Levine's use of the image comparing the bust of Shakespeare to the “Cannibal New Zealand Chief” is hard to forget. He misses an opportunity though to implicate science in the process of cultural distinction and the invention of refinement. In order to take effect Culture (in its “low” or anthropological sense, as well as for the partisans of “high” culture) must become naturalized. Perhaps the height of artifice in Levine’s book is his account of the public parks which were created to refine those who walked through them (202-205). These were places where an industrially managed image of Nature was intended to improve people. Ideologically, this is an important development because the very thing from which we were supposed to “lift ourselves” was annexed into its defense: what was “good” was simultaneously highly cultivated and absolutely naturalized (perfect fodder for the social Darwinists).

We can’t ignore the invention of the pastoral (from Theocritus on) as a recurring supplement to the “bustle” and “degeneracy” of cosmopolitan life. The non-human world is infinitely more complicated than the sphere of human culture and yet the practice of reducing it to a simple, balanced, harmonious, static, and unchanging realm is a way of spatializing social and cultural anxieties, supporting the fantasy that somewhere everything makes sense and is available to human senses and that there is a natural order against which we might judge what we perceive as deviance in our own societies.

Levine demonstrates how the park was used to inscribe the social order into the natural order. He writes that “oases of culture were necessary because disorder was embodied in the very structure and appearance of the nation’s cities.” He quotes Olmsted who complains that the image of the capital is “broken” and represents “disunity.” “Architects and planners,” he writes, “struggled to reorder society, to fight chaos, to create meaning out of what they conceived to be the frightening anarchy of urban life” (203). His project, it would seem, would be to produce an image of the city and its public life in which all the antagonisms and contradictions were reconciled in a separate sphere of harmonious order.

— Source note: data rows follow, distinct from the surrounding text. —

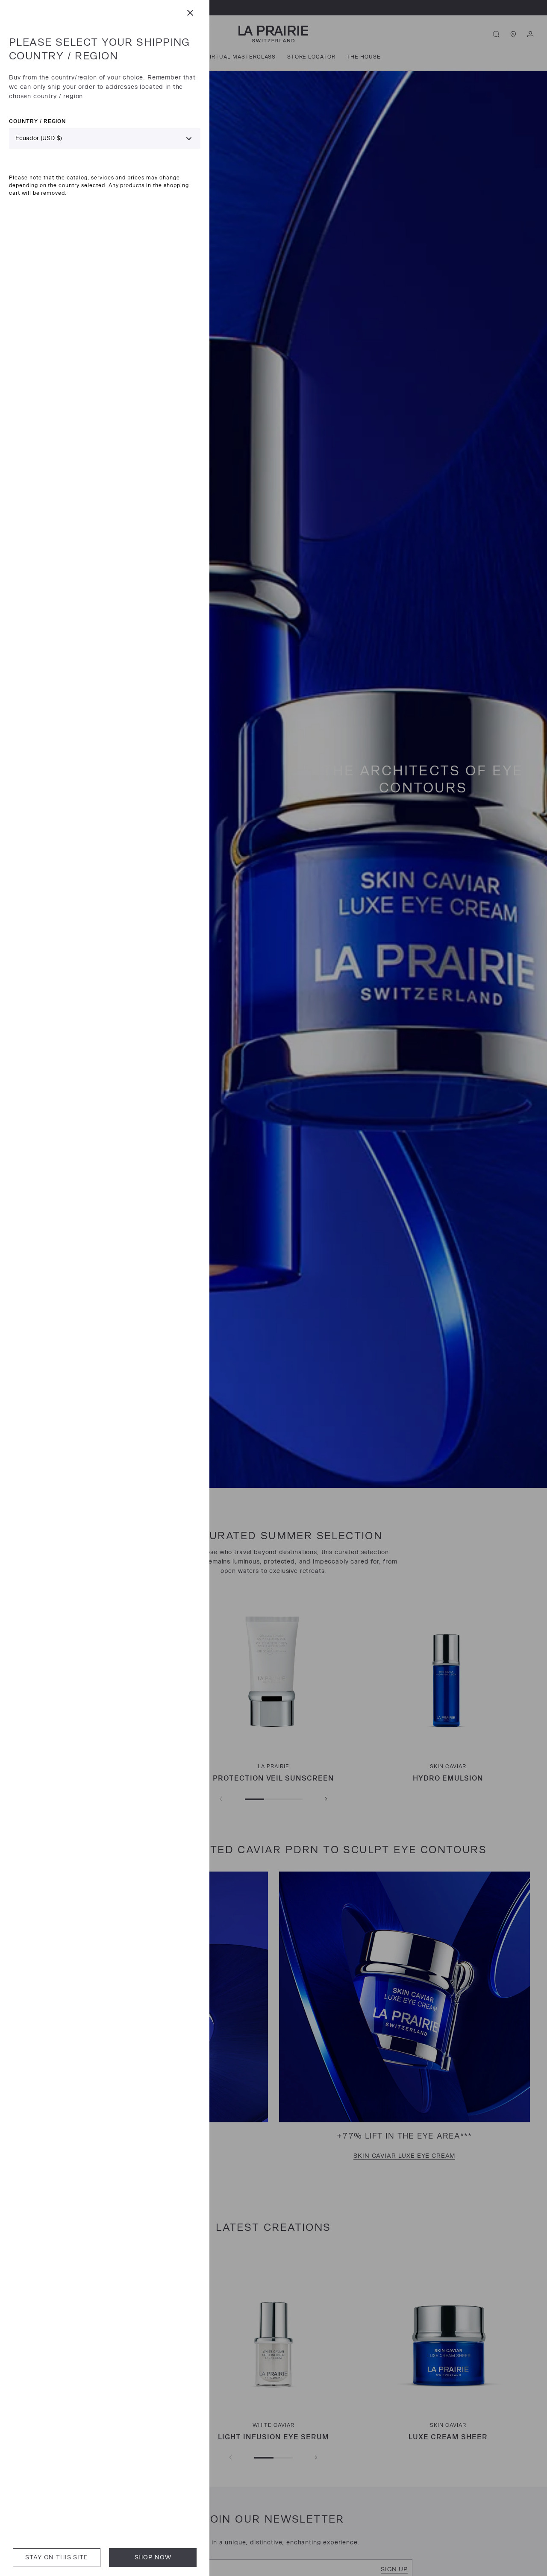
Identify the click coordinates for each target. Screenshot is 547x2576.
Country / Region (37, 121)
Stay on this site (56, 2557)
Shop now (153, 2557)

I would be interested in knowing more about how these images of scientific and “natural order” became useful to the purveyors of cultural hierarchy. Levine offers us a detailed account of cultural critics’ debates among themselves but I would like to place this within a larger framework. Thoreau in Walking, for instance, linked great cultural traditions and creative virility (his examples are the Ancient Greeks, Romans, specific indigenous cultures, and Confucius) with closeness and engagement with non-human natures and landscapes. His engagement with and deployment of the category of Wildness certainly informed his democratic politics. This seems a stark contrast to the domesticated walk-thru’s aimed at a cultural urban elite.